Top Glove Should Maintain Trajectory Into Q4 On Improving Margins

Top Glove Corporation Bhd reported a strong improvement in earnings for the first nine months of financial year 2026 (9MFY26), with core net profit rising nearly threefold to RM150 million, driven by stronger selling prices, higher plant utilisation and improved operational efficiency.

According to a research report by Kenanga Investment Bank, Top Glove’s 9MFY26 earnings exceeded expectations, achieving 125% of Kenanga’s full-year forecast and 95% of consensus estimates.

The better-than-expected performance was mainly attributed to higher margins following a sharp increase in average selling prices (ASPs), which helped offset rising raw material costs.

For the third quarter of FY2026 (3QFY26), revenue increased 9% quarter-on-quarter (QoQ), supported by a 17% increase in ASPs and a slight 1% growth in sales volume.

Earnings before interest, taxes, depreciation and amortisation (EBITDA) jumped by more than 50% QoQ, while EBITDA margin improved to 17% from 12% in 2QFY26, as stronger selling prices and improved economies of scale from higher utilisation levels offset higher input costs.

Raw material costs increased during the quarter, with nitrile prices rising 36% and natural rubber latex prices increasing 12% amid supply disruptions linked to geopolitical tensions in the Middle East.

As a result, Top Glove’s 3QFY26 core profit rose 163% QoQ to RM81 million. No dividend was declared for the quarter.

On a year-on-year basis, 9MFY26 revenue increased 15%, mainly due to higher sales volume, which grew 34%, offsetting a 13% decline in ASPs.

The group’s EBITDA margin improved to 15% in 9MFY26 from 13% in the previous corresponding period, reflecting operational improvements and stronger pricing during the latest quarter.

However, Top Glove experienced a slight decline in utilisation rate, which eased to 86% in 3QFY26 from 89% in 2QFY26, as some customers delayed purchases following the sharp increase in glove prices.

Kenanga noted that glove ASPs are expected to moderate in the coming months as raw material prices soften and market conditions normalise.

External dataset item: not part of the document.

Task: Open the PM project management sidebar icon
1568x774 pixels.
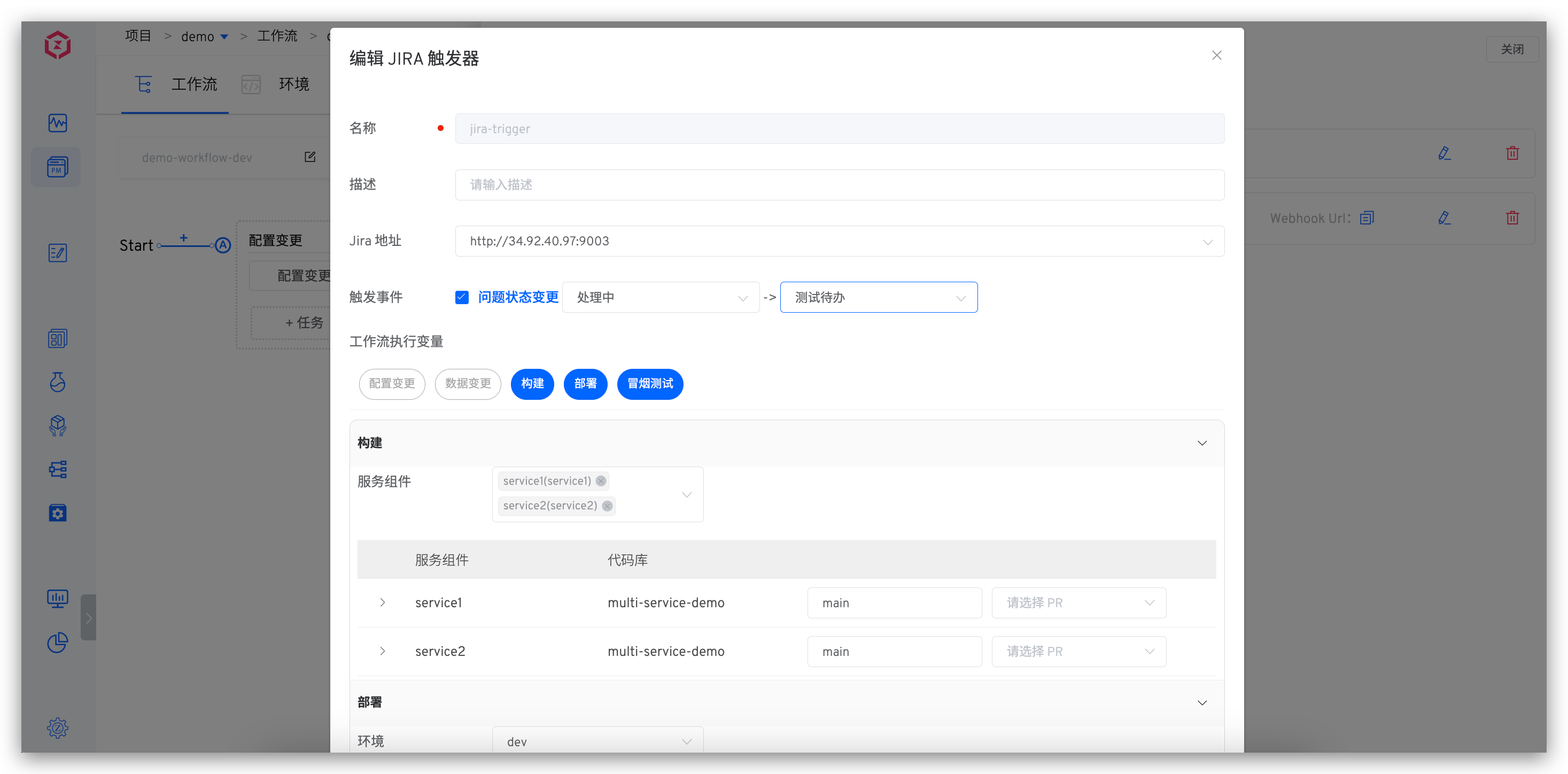Action: point(57,167)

Top Glove has guided that nitrile glove ASPs could decline from around US$25 per 1,000 pieces to between US$20 and US$23 moving into 4QFY26. Prices had already eased from a peak of US$28 in May to around US$21-US$22 by July.

The group expects low single-digit volume growth in 4QFY26 as customers adopt a more cautious approach amid price adjustments, although some buyers who delayed purchases during the price surge are expected to return.

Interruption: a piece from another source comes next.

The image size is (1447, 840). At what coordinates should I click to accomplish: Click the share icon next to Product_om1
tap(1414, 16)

Top Glove also highlighted that improved plant utilisation and economies of scale have helped reduce production costs by approximately 20% over the past two years, narrowing the cost gap with Chinese glove manufacturers.

Kenanga raised its FY26 and FY27 earnings forecasts by 68% and 43% respectively following the stronger-than-expected margin improvement.

However, the research house lowered its target price for Top Glove to RM0.71 from RM0.75 after rolling forward its valuation base to FY27, based on a 29 times one-year forward historical average price-to-earnings ratio (PER).

Following a roughly 40% increase in Top Glove’s share price, Kenanga downgraded its recommendation from “Outperform” to “Market Perform”.

Key risks highlighted include aggressive pricing strategies by major Chinese glove manufacturers, weaker-than-expected global glove demand, slower adoption of hygiene standards, and potential changes in tariffs affecting Malaysian glove exporters.

Share price declined to 0.71 despite a positive earnings report.